A Hackney mayoral candidate has promised to resign after 12 months if he fails to fulfil the majority of his manifesto pledges.

In an interview with the Local Democracy Reporting Service (LDRS) on Thursday 30 April, Conservative mayoral hopeful Tareke Gregg stressed his commitment to cutting council tax and parking permit costs, scrapping Low Traffic Neighbourhoods (LTNs) and bringing back weekly household rubbish collections, among other policies.

The 32-year-old candidate adds that if he cannot deliver on his key pledges – bar reducing the social housing waiting list – within a year then he would give up the job and trigger a mayoral by-election.

He told the LDRS: “The people of Hackney are my boss. If I can’t deliver what they’ve asked me to deliver, I’m wasting people’s time and money, and that’s just being a thief.

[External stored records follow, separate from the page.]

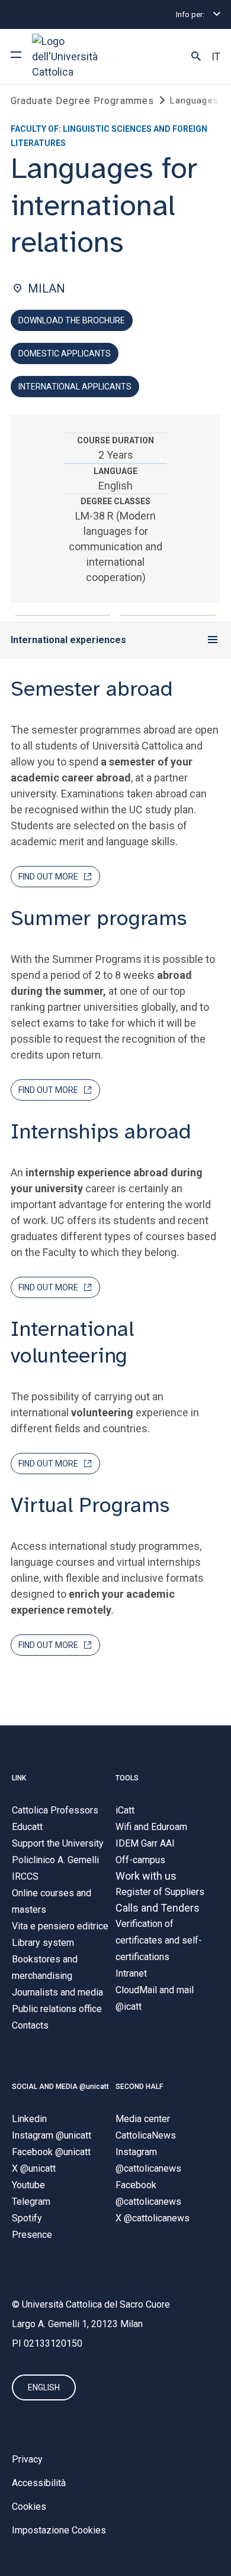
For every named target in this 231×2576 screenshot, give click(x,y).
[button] (196, 57)
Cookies (29, 2506)
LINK (19, 1778)
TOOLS (127, 1778)
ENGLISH (44, 2387)
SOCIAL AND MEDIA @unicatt (60, 2086)
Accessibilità (39, 2483)
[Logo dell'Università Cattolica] (76, 56)
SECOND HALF (139, 2086)
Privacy (27, 2459)
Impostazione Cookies (59, 2530)
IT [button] (215, 57)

“I’m not a politician, I’m a resident.”

A trained scuba diver and a volunteer for the London Ambulance Service, Gregg told the LDRS it was his experience as a Community First Responder which turned him against traffic controls which now cover 70 per cent of eligible roads in Hackney.

He said emergency volunteers were often called out to respond to life-threatening emergencies such as cardiac arrests and faced with the choice of critical delays or paying expensive fines out of pocket as a result of Hackney’s many LTNs.

“Someone’s life is more important than a bit of revenue,” he said.

Born in Jamaica, Gregg and his mother moved to Hackney when he was a boy, where he attended Grazebrook Primary School in Stoke Newington.

The Conservative candidate praised Hackney’s “community spirit” but lamented that much of this has been lost to gentrification which has “priced people out”.

To tackle this, Gregg says he will push for “50/50” partnerships with developers to fund and build more homes, and demand “ironclad” contracts guaranteeing that 50-60 per cent of new properties built would be social housing.

He added that he would ensure new residential buildings came with renewables like solar panels and wind turbines to help ease the cost of living.

Another core plank of Gregg’s campaign is to boost funding for youth services.

This includes the charity Hackney Play Association, which runs play and youth clubs for children across three playgrounds in the borough.

“It made me who I am,” he said, adding that families could no longer afford the opportunities he had as a youngster during school holidays.

“I remember playing rugby for free, and that’s gone now. Parents are paying like £100 an hour, stupid money,” he said.

To find the money for policies like freezing social rent and cutting council tax, Gregg is planning an immediate audit of the council’s coffers to claw back money from current projects he deems “overfunded”, offering Kings Hall Leisure Centre as an example.

But he promised to take a “realistic” approach to financial management and housing, acknowledging the limits he would have as Mayor to bring in some of his preferred policies, such as rent controls.

“I can try and work with City Hall or Number 10 to the best of my abilities, but they could easily tell me to get lost. I want to work with them to influence them, but I can’t force them.”